Este tom de arrogância com que hoje os banqueiros se nos dirigem é certamente ainda herdeiro da crença em tempos anunciada por Fernando Ulrich sobre a paciência dos portugueses: “Ai, aguentam, aguentam!” Pois eu não estaria tão certo

19 maio 2023 0:59

Contas feitas, percebe-se que os ganhos resultantes do notável desempenho do PIB não foram parar às mãos dos pensionistas, nem dos trabalhadores do sector privado, nem dos funcionários públicos, todos com aumentos em 2022 aquém da inflação: foram parar às mãos do Estado e da banca. Os banqueiros nacionais cavalgam a onda de euforia com taxas de juro nos empréstimos que são um garrote para famílias e empresas e remuneram a poupança dos clien­tes com taxas a rondar o zero.

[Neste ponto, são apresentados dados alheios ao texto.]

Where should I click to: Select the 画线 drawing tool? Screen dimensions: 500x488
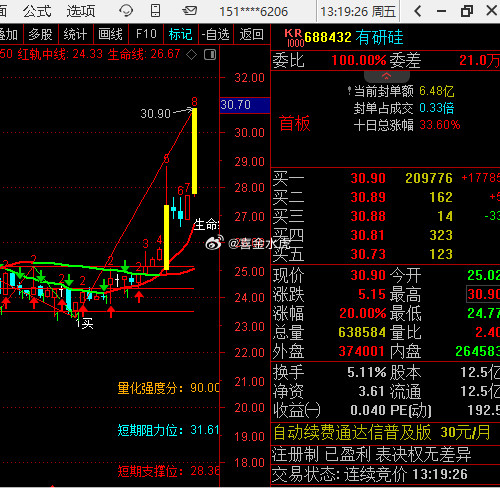point(111,34)
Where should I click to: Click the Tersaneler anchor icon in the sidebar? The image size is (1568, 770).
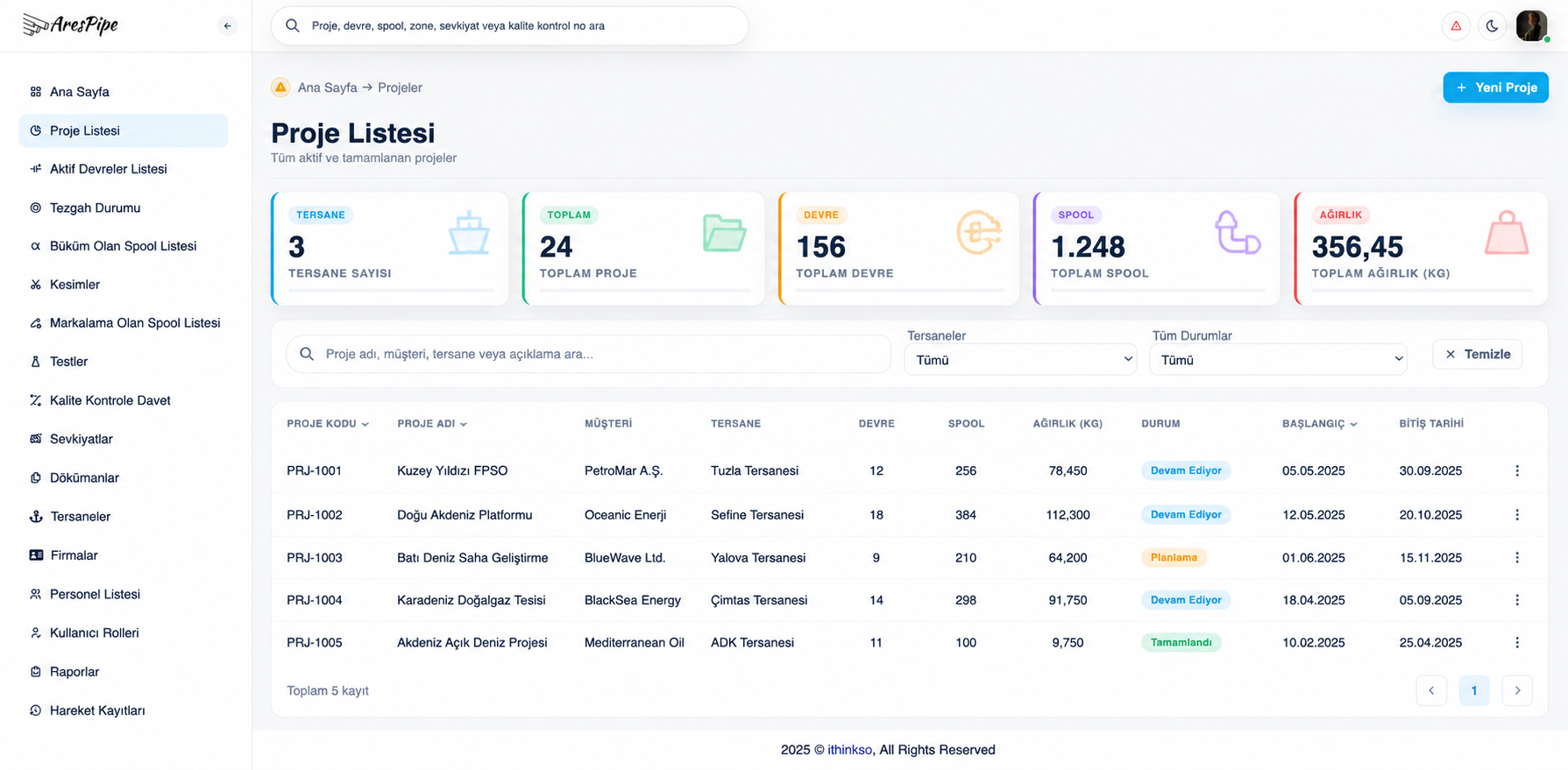(36, 517)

E com isso festejam o “sucesso” da sua gestão, anunciando lucros extravagantes aos accionistas e atribuindo-se os correspondentes prémios pornográficos de gestão. “É o mercado a funcionar”, diz o presidente da Associação de Bancos, Vítor Bento. Não, não é: é exactamente o contrário, é um pequeno mercado, funcionando em concertação, a deturpar as regras do jogo. E, por isso, quando o banco público anuncia um comportamento mais decente, logo aparece um banqueiro (António Esteves, no último Expresso) a defender que não faz sentido haver um banco público e que a CGD deveria ser privatizada. Parece que já não se lembra que isso foi feito no passado e que, após várias peripécias pouco edificantes, os banqueiros nacionais que não correram a vender os bancos a estrangeiros acabaram a ser resgatados pelo Estado depois de indecorosas falências. Custou-nos para cima de 20 mil milhões de euros, que poderiam ter sido gastos em tantas coisas mais de que o país precisa e cuja gratidão a classe demonstra agora e assim uma vez mais.

Mas, no lugar deles, eu usaria de cautela. Este tom de arrogância com que hoje se nos dirigem é certamente ainda herdeiro da crença em tempos anuncia­da por Fernando Ulrich sobre a paciên­cia dos portugueses: “Ai, aguentam, aguentam!” Pois eu não estaria tão certo. A história por vezes dá cambalhotas imprevistas e nada lhes garante que da próxima vez em que estiverem por baixo e em pânico alguém tenha pena deles.